Given exercise:
Reproduce the material below word for word, keeping every line in its original order.

Records for processing:
══════════════════════════════

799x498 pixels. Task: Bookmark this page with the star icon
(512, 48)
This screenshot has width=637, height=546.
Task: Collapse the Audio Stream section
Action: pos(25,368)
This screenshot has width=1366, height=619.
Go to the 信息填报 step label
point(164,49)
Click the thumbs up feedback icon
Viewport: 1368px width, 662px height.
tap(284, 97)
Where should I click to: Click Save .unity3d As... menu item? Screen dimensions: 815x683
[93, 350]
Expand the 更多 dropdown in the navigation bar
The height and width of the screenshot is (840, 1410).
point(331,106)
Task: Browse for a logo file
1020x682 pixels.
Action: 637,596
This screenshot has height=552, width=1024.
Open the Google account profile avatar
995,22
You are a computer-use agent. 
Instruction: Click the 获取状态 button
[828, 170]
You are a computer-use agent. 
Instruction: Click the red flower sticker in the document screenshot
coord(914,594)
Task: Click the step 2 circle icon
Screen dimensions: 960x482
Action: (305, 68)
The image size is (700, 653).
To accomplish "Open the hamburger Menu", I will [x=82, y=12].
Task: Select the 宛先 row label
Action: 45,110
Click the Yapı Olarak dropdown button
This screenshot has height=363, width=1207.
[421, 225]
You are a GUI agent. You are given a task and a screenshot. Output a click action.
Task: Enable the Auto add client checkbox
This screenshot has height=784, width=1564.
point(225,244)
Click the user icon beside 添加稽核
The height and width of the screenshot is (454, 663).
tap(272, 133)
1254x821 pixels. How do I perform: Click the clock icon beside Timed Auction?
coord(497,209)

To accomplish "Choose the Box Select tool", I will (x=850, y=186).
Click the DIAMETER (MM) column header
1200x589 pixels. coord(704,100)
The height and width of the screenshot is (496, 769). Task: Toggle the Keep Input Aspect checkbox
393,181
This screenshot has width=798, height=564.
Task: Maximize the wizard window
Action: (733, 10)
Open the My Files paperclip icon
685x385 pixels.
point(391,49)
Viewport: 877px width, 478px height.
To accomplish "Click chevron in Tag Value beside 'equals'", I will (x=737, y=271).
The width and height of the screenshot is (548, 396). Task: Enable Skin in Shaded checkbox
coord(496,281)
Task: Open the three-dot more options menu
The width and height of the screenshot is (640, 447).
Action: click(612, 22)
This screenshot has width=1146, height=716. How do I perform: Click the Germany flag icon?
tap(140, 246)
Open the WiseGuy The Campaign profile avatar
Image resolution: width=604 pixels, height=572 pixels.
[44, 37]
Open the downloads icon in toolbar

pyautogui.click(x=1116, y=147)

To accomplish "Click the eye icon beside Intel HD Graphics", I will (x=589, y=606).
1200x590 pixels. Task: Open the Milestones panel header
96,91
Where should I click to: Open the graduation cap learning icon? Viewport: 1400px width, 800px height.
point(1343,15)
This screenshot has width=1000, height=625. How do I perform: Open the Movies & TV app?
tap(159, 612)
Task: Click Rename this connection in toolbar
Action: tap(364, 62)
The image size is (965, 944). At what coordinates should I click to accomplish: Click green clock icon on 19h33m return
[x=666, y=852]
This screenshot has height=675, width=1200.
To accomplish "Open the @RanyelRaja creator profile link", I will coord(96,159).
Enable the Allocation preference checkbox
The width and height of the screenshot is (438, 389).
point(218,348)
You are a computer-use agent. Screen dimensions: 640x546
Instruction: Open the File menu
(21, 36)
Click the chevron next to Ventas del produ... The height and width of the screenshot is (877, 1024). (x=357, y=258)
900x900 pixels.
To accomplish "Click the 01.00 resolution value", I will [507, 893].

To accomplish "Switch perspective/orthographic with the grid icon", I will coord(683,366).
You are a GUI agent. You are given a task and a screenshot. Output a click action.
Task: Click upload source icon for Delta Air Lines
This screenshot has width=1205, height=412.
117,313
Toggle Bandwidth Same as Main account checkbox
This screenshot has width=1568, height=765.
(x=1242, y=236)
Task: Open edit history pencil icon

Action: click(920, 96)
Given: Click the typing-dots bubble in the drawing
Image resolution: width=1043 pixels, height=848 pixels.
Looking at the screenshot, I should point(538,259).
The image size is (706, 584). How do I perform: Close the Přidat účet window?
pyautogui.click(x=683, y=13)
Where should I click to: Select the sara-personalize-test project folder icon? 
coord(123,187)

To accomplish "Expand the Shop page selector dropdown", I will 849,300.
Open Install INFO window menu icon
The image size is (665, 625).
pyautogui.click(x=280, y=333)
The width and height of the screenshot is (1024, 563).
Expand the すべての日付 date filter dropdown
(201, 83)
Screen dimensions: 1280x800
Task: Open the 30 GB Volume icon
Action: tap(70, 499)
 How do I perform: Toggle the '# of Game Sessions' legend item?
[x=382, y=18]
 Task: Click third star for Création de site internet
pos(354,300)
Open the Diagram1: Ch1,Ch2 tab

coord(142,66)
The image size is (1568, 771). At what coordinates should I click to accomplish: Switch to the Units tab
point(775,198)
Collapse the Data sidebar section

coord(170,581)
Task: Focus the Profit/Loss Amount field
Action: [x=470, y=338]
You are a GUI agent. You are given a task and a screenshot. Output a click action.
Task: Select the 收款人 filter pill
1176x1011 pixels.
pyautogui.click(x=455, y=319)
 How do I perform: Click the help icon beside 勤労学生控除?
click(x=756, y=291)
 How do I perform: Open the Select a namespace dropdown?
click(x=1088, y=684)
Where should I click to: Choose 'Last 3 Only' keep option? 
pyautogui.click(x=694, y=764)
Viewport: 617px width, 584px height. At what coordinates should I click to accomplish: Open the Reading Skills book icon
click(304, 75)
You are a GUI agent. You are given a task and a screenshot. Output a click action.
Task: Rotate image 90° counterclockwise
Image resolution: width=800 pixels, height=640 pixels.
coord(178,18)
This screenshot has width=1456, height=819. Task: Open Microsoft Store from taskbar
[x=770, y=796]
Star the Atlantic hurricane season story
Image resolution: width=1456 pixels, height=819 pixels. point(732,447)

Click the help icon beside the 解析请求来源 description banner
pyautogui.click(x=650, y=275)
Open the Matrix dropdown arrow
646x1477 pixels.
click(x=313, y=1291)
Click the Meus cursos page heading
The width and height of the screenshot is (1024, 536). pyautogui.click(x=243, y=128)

══════════════════════════════

Answer to the problem:
799x498 pixels. Task: Bookmark this page with the star icon
(512, 48)
This screenshot has width=637, height=546.
Task: Collapse the Audio Stream section
Action: pos(25,368)
This screenshot has width=1366, height=619.
Go to the 信息填报 step label
point(164,49)
Click the thumbs up feedback icon
Viewport: 1368px width, 662px height.
tap(284, 97)
Where should I click to: Click Save .unity3d As... menu item? Screen dimensions: 815x683
[93, 350]
Expand the 更多 dropdown in the navigation bar
The height and width of the screenshot is (840, 1410).
point(331,106)
Task: Browse for a logo file
1020x682 pixels.
Action: 637,596
This screenshot has height=552, width=1024.
Open the Google account profile avatar
995,22
You are a computer-use agent. 
Instruction: Click the 获取状态 button
[828, 170]
You are a computer-use agent. 
Instruction: Click the red flower sticker in the document screenshot
coord(914,594)
Task: Click the step 2 circle icon
Screen dimensions: 960x482
Action: (305, 68)
The image size is (700, 653).
To accomplish "Open the hamburger Menu", I will [x=82, y=12].
Task: Select the 宛先 row label
Action: 45,110
Click the Yapı Olarak dropdown button
This screenshot has height=363, width=1207.
[421, 225]
You are a GUI agent. You are given a task and a screenshot. Output a click action.
Task: Enable the Auto add client checkbox
This screenshot has height=784, width=1564.
point(225,244)
Click the user icon beside 添加稽核
The height and width of the screenshot is (454, 663).
tap(272, 133)
1254x821 pixels. How do I perform: Click the clock icon beside Timed Auction?
coord(497,209)

To accomplish "Choose the Box Select tool", I will (x=850, y=186).
Click the DIAMETER (MM) column header
1200x589 pixels. coord(704,100)
The height and width of the screenshot is (496, 769). Task: Toggle the Keep Input Aspect checkbox
393,181
This screenshot has width=798, height=564.
Task: Maximize the wizard window
Action: (733, 10)
Open the My Files paperclip icon
685x385 pixels.
point(391,49)
Viewport: 877px width, 478px height.
To accomplish "Click chevron in Tag Value beside 'equals'", I will (x=737, y=271).
The width and height of the screenshot is (548, 396). Task: Enable Skin in Shaded checkbox
coord(496,281)
Task: Open the three-dot more options menu
The width and height of the screenshot is (640, 447).
Action: click(612, 22)
This screenshot has width=1146, height=716. How do I perform: Click the Germany flag icon?
tap(140, 246)
Open the WiseGuy The Campaign profile avatar
Image resolution: width=604 pixels, height=572 pixels.
[44, 37]
Open the downloads icon in toolbar

pyautogui.click(x=1116, y=147)

To accomplish "Click the eye icon beside Intel HD Graphics", I will (x=589, y=606).
1200x590 pixels. Task: Open the Milestones panel header
96,91
Where should I click to: Open the graduation cap learning icon? Viewport: 1400px width, 800px height.
point(1343,15)
This screenshot has width=1000, height=625. How do I perform: Open the Movies & TV app?
tap(159, 612)
Task: Click Rename this connection in toolbar
Action: tap(364, 62)
The image size is (965, 944). At what coordinates should I click to accomplish: Click green clock icon on 19h33m return
[x=666, y=852]
This screenshot has height=675, width=1200.
To accomplish "Open the @RanyelRaja creator profile link", I will coord(96,159).
Enable the Allocation preference checkbox
The width and height of the screenshot is (438, 389).
point(218,348)
You are a computer-use agent. Screen dimensions: 640x546
Instruction: Open the File menu
(21, 36)
Click the chevron next to Ventas del produ... The height and width of the screenshot is (877, 1024). (x=357, y=258)
900x900 pixels.
To accomplish "Click the 01.00 resolution value", I will [507, 893].

To accomplish "Switch perspective/orthographic with the grid icon", I will coord(683,366).
You are a GUI agent. You are given a task and a screenshot. Output a click action.
Task: Click upload source icon for Delta Air Lines
This screenshot has width=1205, height=412.
117,313
Toggle Bandwidth Same as Main account checkbox
This screenshot has width=1568, height=765.
(x=1242, y=236)
Task: Open edit history pencil icon

Action: click(920, 96)
Given: Click the typing-dots bubble in the drawing
Image resolution: width=1043 pixels, height=848 pixels.
Looking at the screenshot, I should point(538,259).
The image size is (706, 584). How do I perform: Close the Přidat účet window?
pyautogui.click(x=683, y=13)
Where should I click to: Select the sara-personalize-test project folder icon? 
coord(123,187)

To accomplish "Expand the Shop page selector dropdown", I will 849,300.
Open Install INFO window menu icon
The image size is (665, 625).
pyautogui.click(x=280, y=333)
The width and height of the screenshot is (1024, 563).
Expand the すべての日付 date filter dropdown
(201, 83)
Screen dimensions: 1280x800
Task: Open the 30 GB Volume icon
Action: tap(70, 499)
 How do I perform: Toggle the '# of Game Sessions' legend item?
[x=382, y=18]
 Task: Click third star for Création de site internet
pos(354,300)
Open the Diagram1: Ch1,Ch2 tab

coord(142,66)
The image size is (1568, 771). At what coordinates should I click to accomplish: Switch to the Units tab
point(775,198)
Collapse the Data sidebar section

coord(170,581)
Task: Focus the Profit/Loss Amount field
Action: [x=470, y=338]
You are a GUI agent. You are given a task and a screenshot. Output a click action.
Task: Select the 收款人 filter pill
1176x1011 pixels.
pyautogui.click(x=455, y=319)
 How do I perform: Click the help icon beside 勤労学生控除?
click(x=756, y=291)
 How do I perform: Open the Select a namespace dropdown?
click(x=1088, y=684)
Where should I click to: Choose 'Last 3 Only' keep option? 
pyautogui.click(x=694, y=764)
Viewport: 617px width, 584px height. At what coordinates should I click to accomplish: Open the Reading Skills book icon
click(304, 75)
You are a GUI agent. You are given a task and a screenshot. Output a click action.
Task: Rotate image 90° counterclockwise
Image resolution: width=800 pixels, height=640 pixels.
coord(178,18)
This screenshot has width=1456, height=819. Task: Open Microsoft Store from taskbar
[x=770, y=796]
Star the Atlantic hurricane season story
Image resolution: width=1456 pixels, height=819 pixels. point(732,447)

Click the help icon beside the 解析请求来源 description banner
pyautogui.click(x=650, y=275)
Open the Matrix dropdown arrow
646x1477 pixels.
click(x=313, y=1291)
Click the Meus cursos page heading
The width and height of the screenshot is (1024, 536). pyautogui.click(x=243, y=128)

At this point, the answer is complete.